Does a clock at the rear end of a train is ticking faster than a clock at the front end of a train?

Question

When a train zooms past us, we observe a clock at the rear end of the train ahead of a clock at the front of the train. I wonder if it implies that the clock at the rear end is ticking faster than the clock at the front. Or perhaps both clocks are tickling at the same rate. My intuition tells me that the former is true but I am not sure.

Answer 1

Although you can work through the math in detail (see this answer), there's an quick way to see that the clock ticks at the same rate. The formula for time dilation is:

$$ \Delta t' = \gamma \Delta t$$

where $\gamma$ is the Lorentz factor:

$$\gamma = \frac{1}{\sqrt{1-v^2/c^2}}$$

Note this formula depends only on $v$ (the relative velocity between the two observers). Therefore, the question boils down to "are the clocks at the rear end of the train and the front end of the train travelling at the same speed?". It should be obvious that they are (since they're in the same train), and hence they show the same amount of time dilation.

Answer 2

Assume distance and time are measured in light seconds and seconds respectively so that $c=1$. Suppose the proper length of the train is $L=10$. Place yourself in an inertial frame where the train travels at $v=\frac35 c$ to the right. Coordinates of your inertial frame will be unprimed while coordinates of train's frame will be primed. Inside the train, at $t'=0$, a train conductor reports that clock readings of the train front (located at $x'=L$) and back (located at $x'=0$) are $t'_f=0$ and $t'_b=0$ respectively.

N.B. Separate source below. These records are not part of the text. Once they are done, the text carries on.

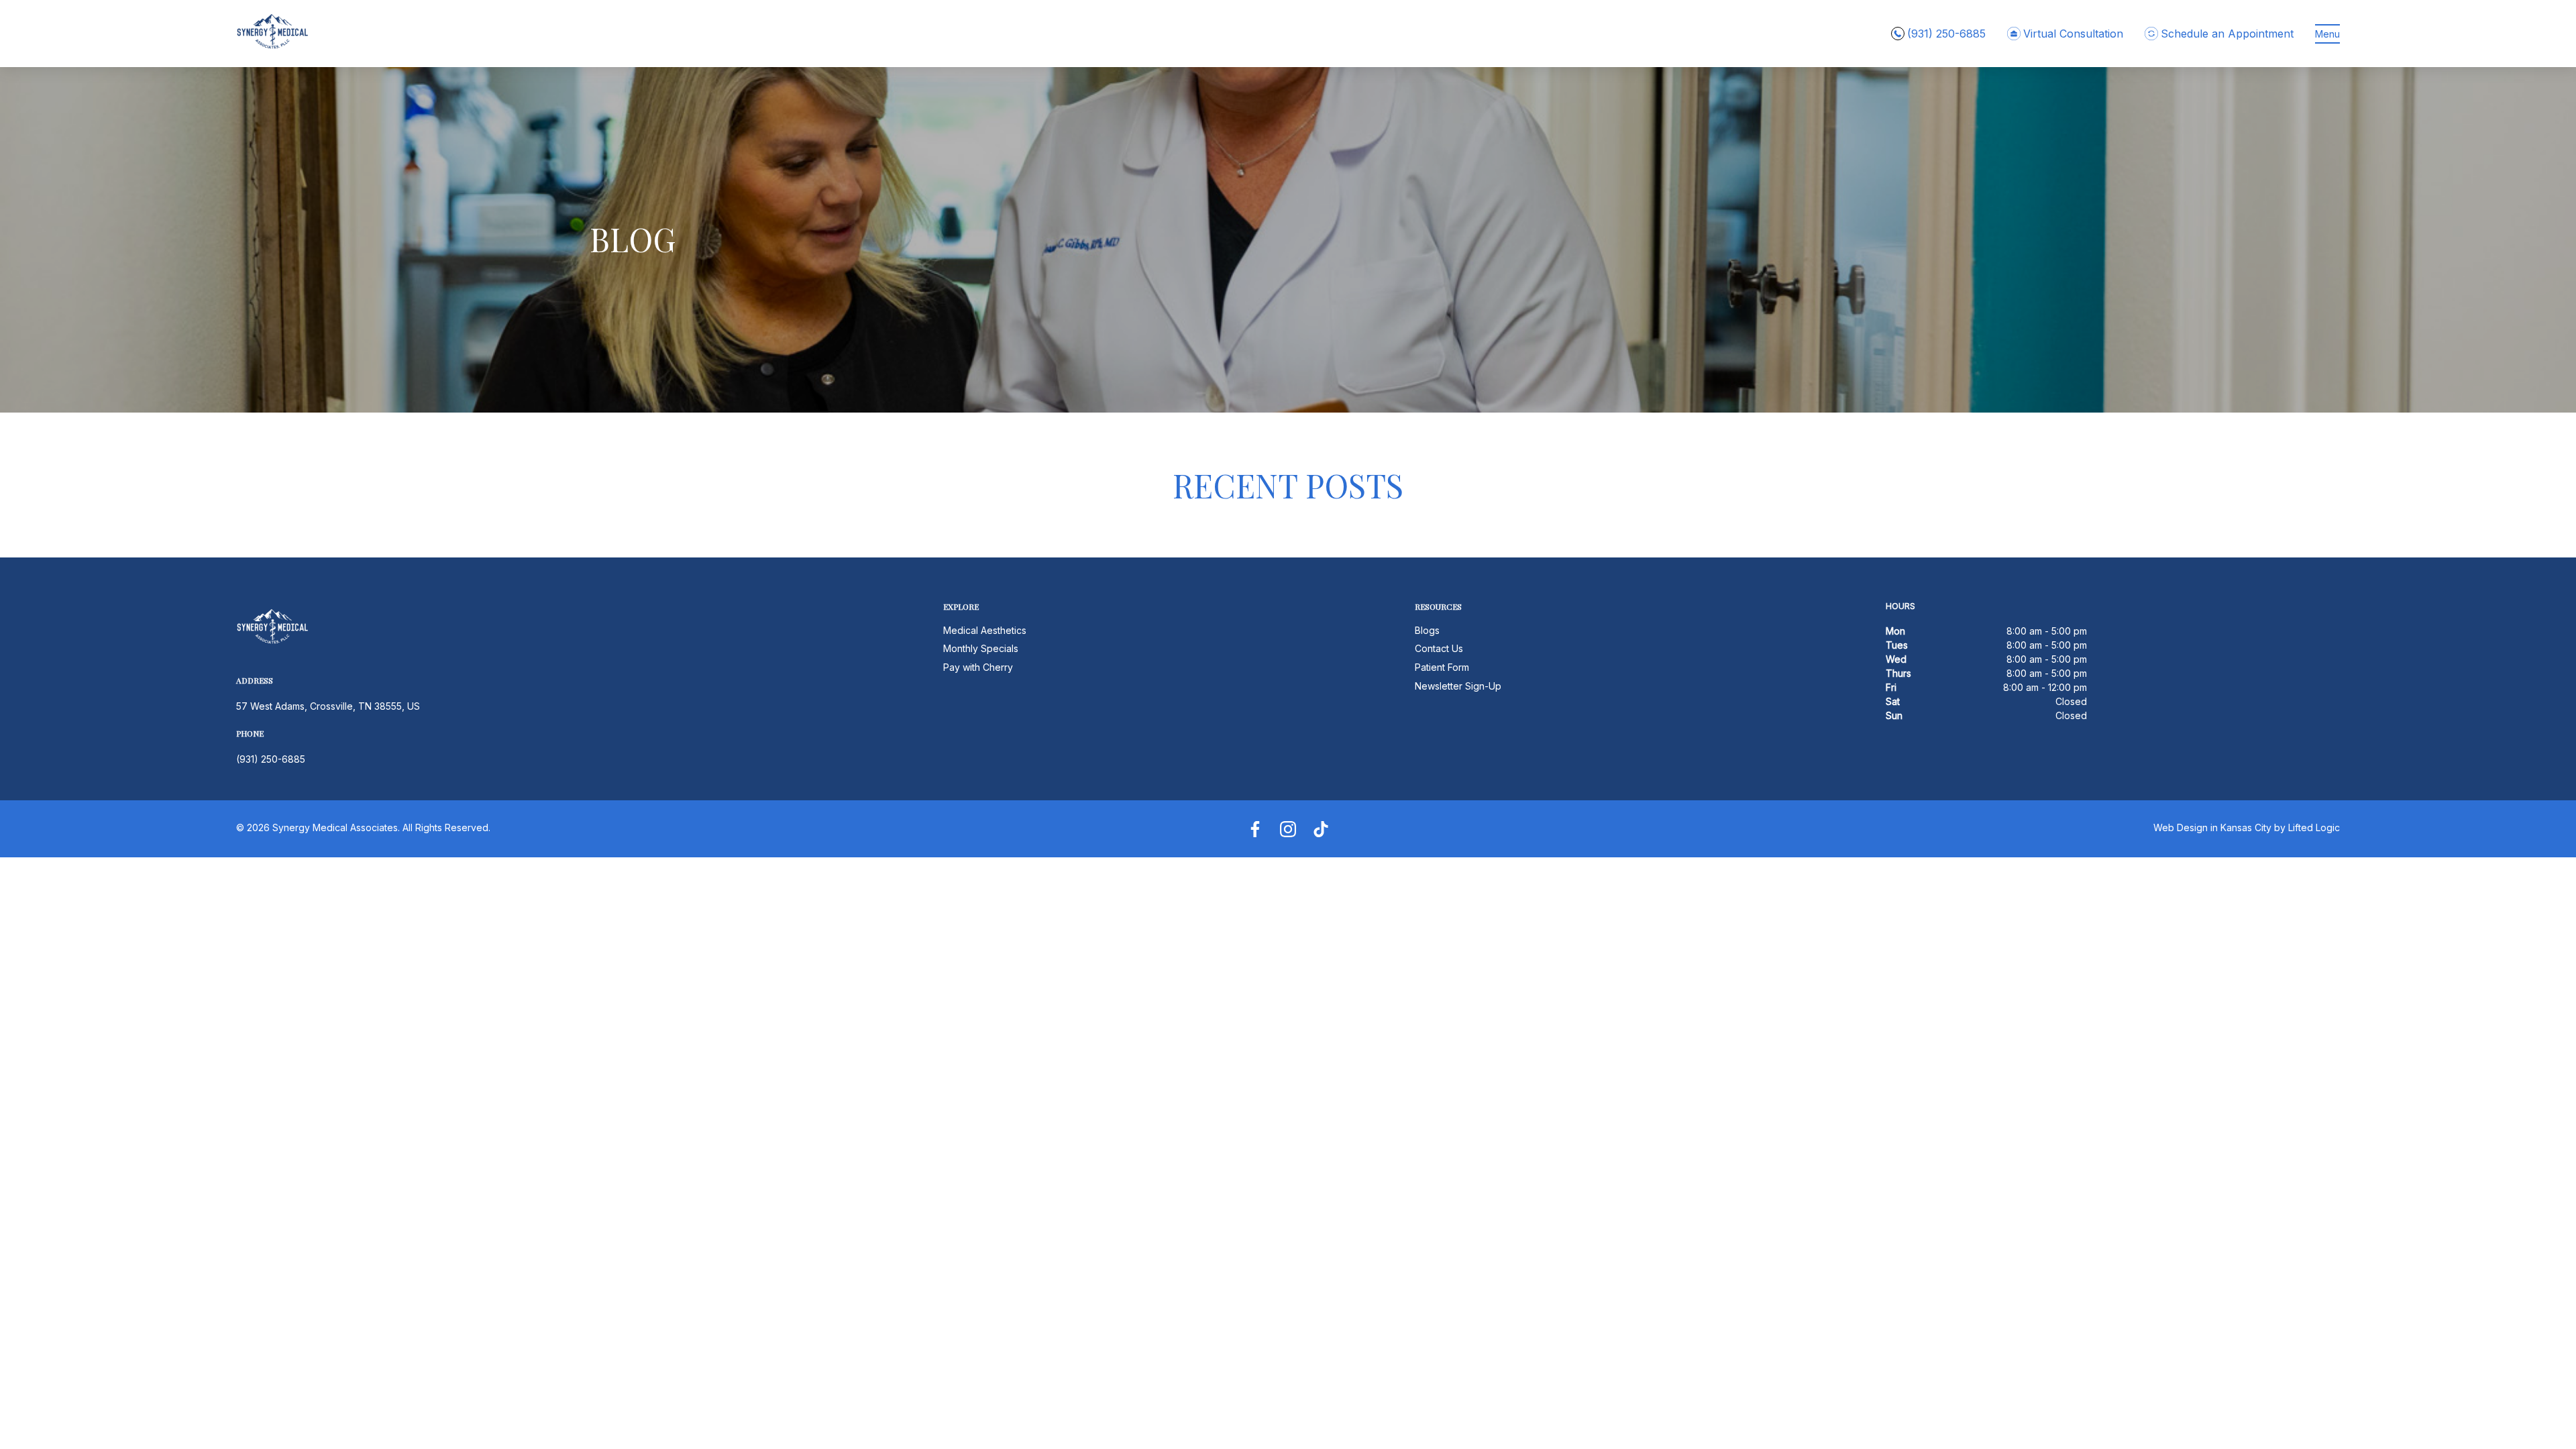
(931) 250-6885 (270, 759)
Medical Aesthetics (984, 630)
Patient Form (1442, 667)
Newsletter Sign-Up (1458, 686)
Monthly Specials (980, 648)
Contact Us (1439, 648)
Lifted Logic (2314, 827)
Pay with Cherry (978, 667)
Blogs (1427, 630)
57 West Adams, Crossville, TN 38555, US (328, 706)
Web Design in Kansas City (2212, 827)
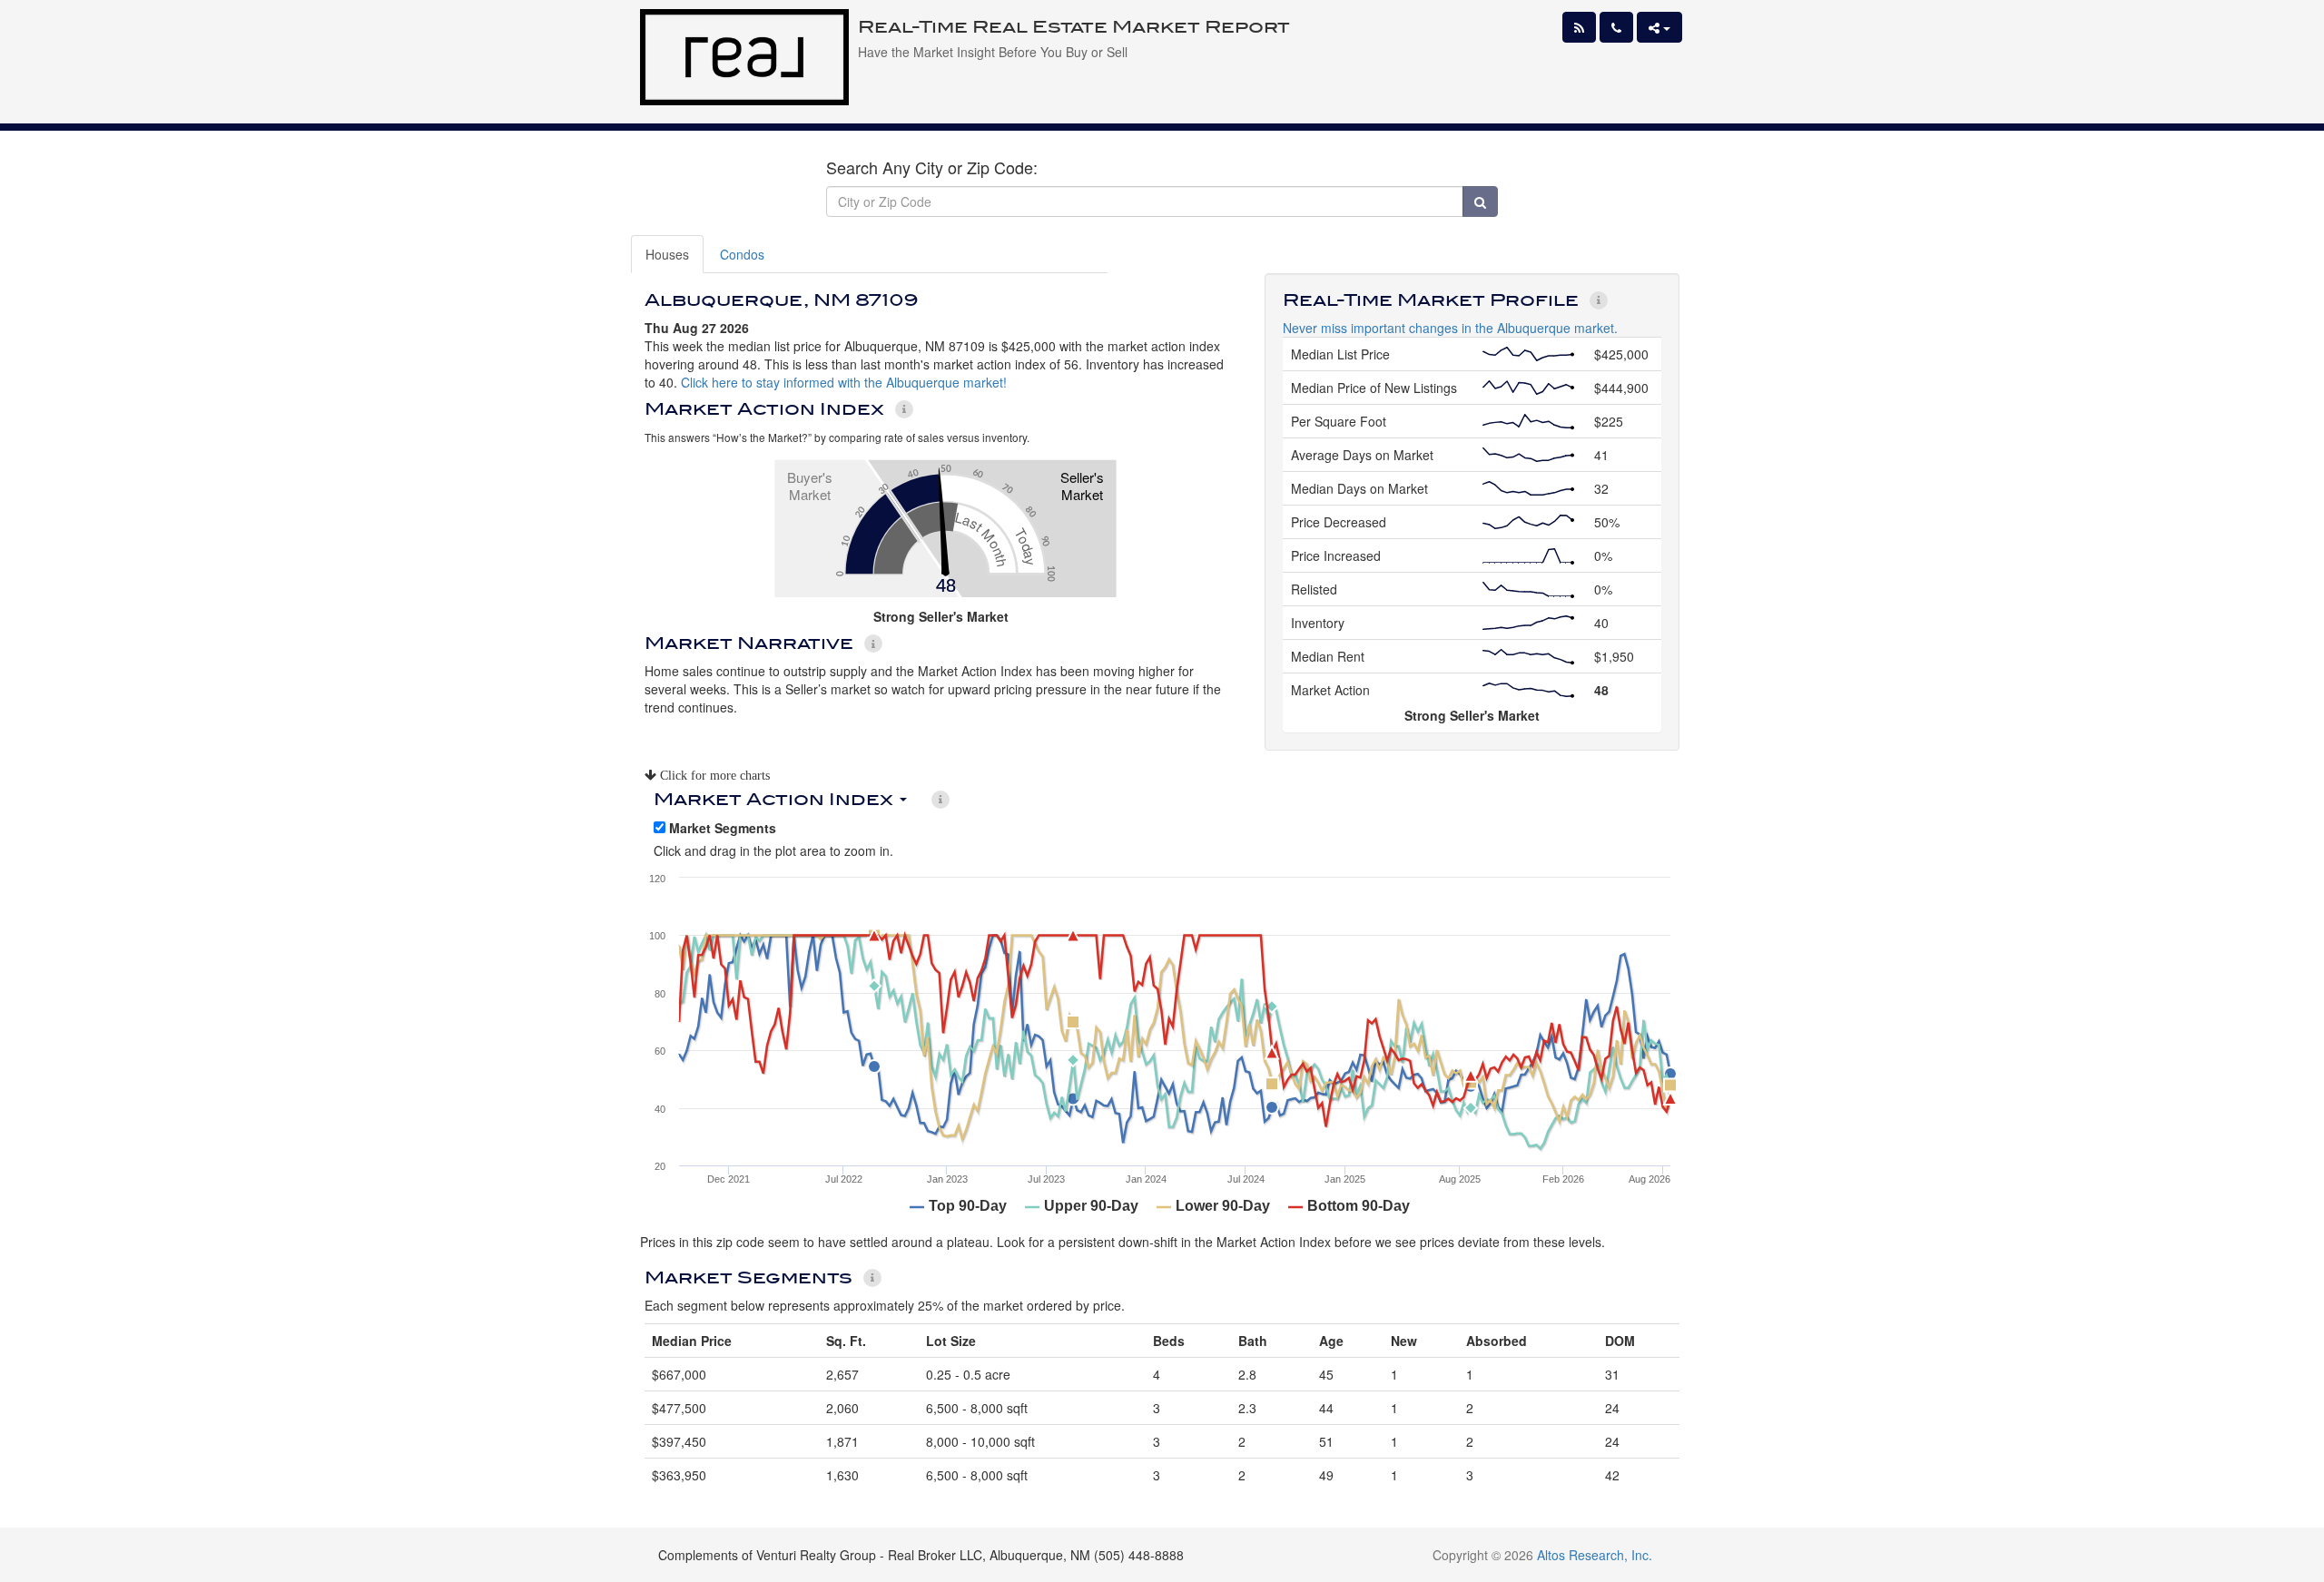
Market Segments (720, 828)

Now perform inverse Lorentz transforms:

$t_b=\gamma(t'_b+vx'_b)=\frac54\left(0+\frac35(0)\right)=0$

$x_b=\gamma(x'_b+vt'_b)=\frac54\left(0+\frac35(0)\right)=0$

$t_f=\gamma(t'_f+vx'_f)=\frac54\left(0+\frac3510\right)=\frac{15}{2}$

$x_f=\gamma(x'_f+vt'_f)=\frac54\left(10+\frac35(0)\right)=\frac{25}{2}$

Now at $t=0$ in your inertial frame, we have

$t_b=0$

$x_b=0$

$t_f=\frac{15}{2}-\frac{15}{2}=0$

$x_f=\frac{25}{2}-v\frac{15}{2}=\frac{25}{2}-\frac35\frac{15}{2}=8$

Then do Lorentz transform

$t_f'=\gamma(t_f-vx_f)=\frac54\left(0-\frac358\right)=-6$

So at $t=0$, we observe the clock reading of the back of the train is $t'_b=0$ and the clock reading of the front of the train $t_f'=-6$. The time difference is $\Delta t_0=t_f'-t_b'=-6-0=-6$.

Now at $t=\frac{15}{2}$, the coordinates of the back of the train are

$t_b=0+\frac{15}{2}=\frac{15}{2}$

$x_b=0+v\frac{15}{2}=\frac35\frac{15}{2}=\frac92$

Let's do Lorentz transforms once again

$t_b'=\gamma(t_b-vx_b)=\frac54\left(\frac{15}{2}-\frac35\frac92\right)=6$

Ok so at $t=\frac{15}{2}$, we observe the clock reading of the back of the train is $t'_b=6$ and the clock reading of the front of the train $t_f'=0$. The time difference is $\Delta t_1=t_f'-t_b'=0-6=-6$.

Conclusion: Your initial intuition is wrong. Since $\frac{\Delta t_1}{\Delta t_0}=1$, both clocks tick at the same rate.

Answer 3

Don't conflate the Doppler effect with the Lorentz transformation.

If the train is half-way past you at the moment when you measure, then the clock at the front will be receding from you, while the clock at the rear is approaching you. The Doppler effect will cause your raw observation of the approaching clock's tick rate to be greater than your raw observation of the receding clock. But if you correct your observations to account for the Doppler effect, then you should conclude that both tick rates actually are the same, and both clocks will appear to tick more slowly than your own clock because of the Lorentz transformation.